Simply put, you can update a kitchen, “but you can’t update your yard to have a true forest.”
Of course, the three-bedroom, four-bath home perched amidst pastoral surroundings has some outstanding and unique features itself, including a basement (which the couple had finished as a play space for their children), a private in-law suite, and an impressive side entry boasting 18-foot ceilings and exposed beams, which previously served as the laundry room but was quickly reimagined. “This room was way too special for laundry, shoes, and hockey equipment, so we turned it into a funky library and it’s my favorite room in the house,” Kristin reveals. “Eventually, we will add a built-in bookcase with a ladder going up to the A-frame storage space, which we will convert into a cozy reading nook for the kids.”
Kristin’s great-uncle, an artist, was a major influence on her personal style and she credits him with sparking her passion for art at a very young age. Today, almost every room of the couple’s home contains at least one of his paintings, along with other pieces she has collected through the Newport Art Museum’s annual Wet Paint event.
“We like our aesthetic to be a story about our family – past and present – through art in its many shapes and forms,” she explains. “I want my home to be cozy and warm but I also want it to provoke people’s imaginations and wonder. I love it when people ask me questions about the random things we have on display, from the teacup collection in our dining room to the sideboard with hand-carved griffins that we turned [into a] media stand in our family room.” Her grandmother’s old record player is the cornerstone of the living room. “We’ve had some fun nights in that room with friends and family. Its lack of modern media is like a much-needed step back in time.”
Kristin has also relied on other local shops and galleries to enhance the home. Among her favorites is Kristen Coates in Newport. “Kristen has amazing art and home decor but the best quality of her gallery is her honesty. She lets clients take home art and live with it for a few days to see how it works in the space, and if it doesn’t work, she tells her clients.
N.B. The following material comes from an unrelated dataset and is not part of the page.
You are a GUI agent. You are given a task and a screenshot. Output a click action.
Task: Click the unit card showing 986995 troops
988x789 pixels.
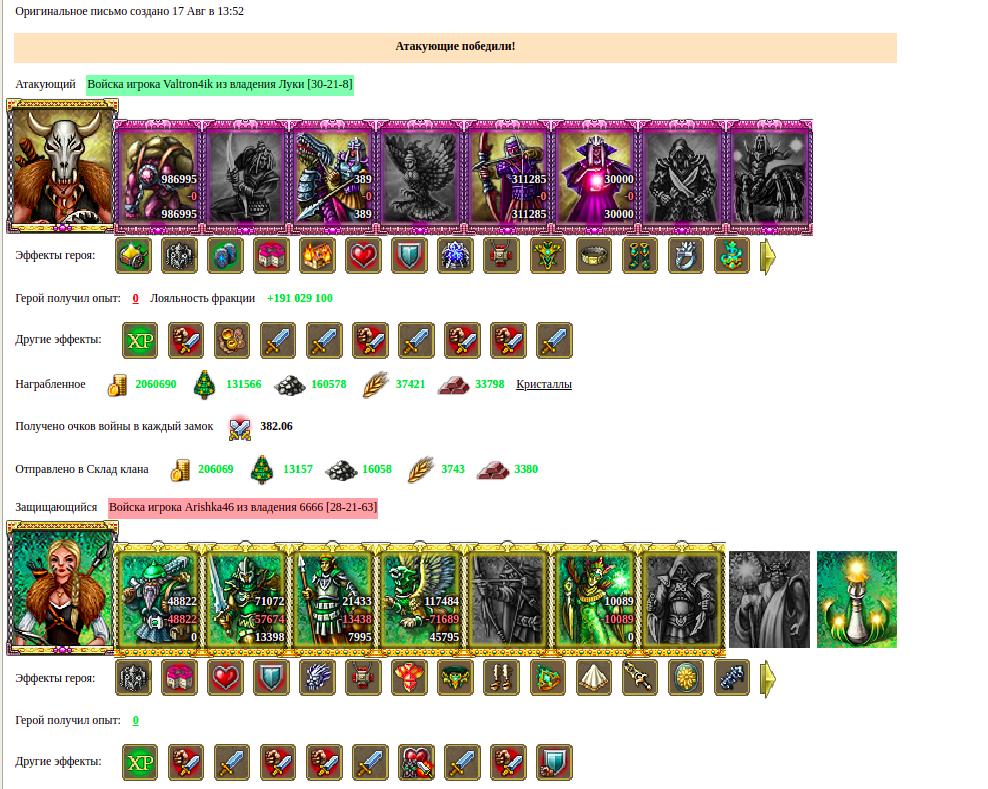[158, 176]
For that, I’ll be forever loyal because sometimes my aesthetic can be overwhelming.” She also finds inspiration at William Vareika Fine Arts on Newport’s Bellevue Avenue: “Bill has a spectacular eye for art!”
Across the Newport Pell Bridge, Kristin has sourced many pieces at Re Antiques and Interiors in North Kingstown, including a steer’s skull, which is now mounted in the library, and a hand-carved buffet in the kitchen. “I could spend hours exploring Re,” she admits. “Make sure to check out the hidden treasures in the basement!”
For guests, the MacMannis home is pretty special too. “Our friends and family were amazing sports to put up with some of the ‘guest rooms’ we had while we were on campus at St. George’s,” Kristin says. “We were used to going to sleep with the sounds of teenagers echoing through the walls, but asking visitors to dive into our ‘dorm life’ wasn’t easy. But they always rolled with it. Now, when friends and family come to visit, they have their own private suite. They earned it!”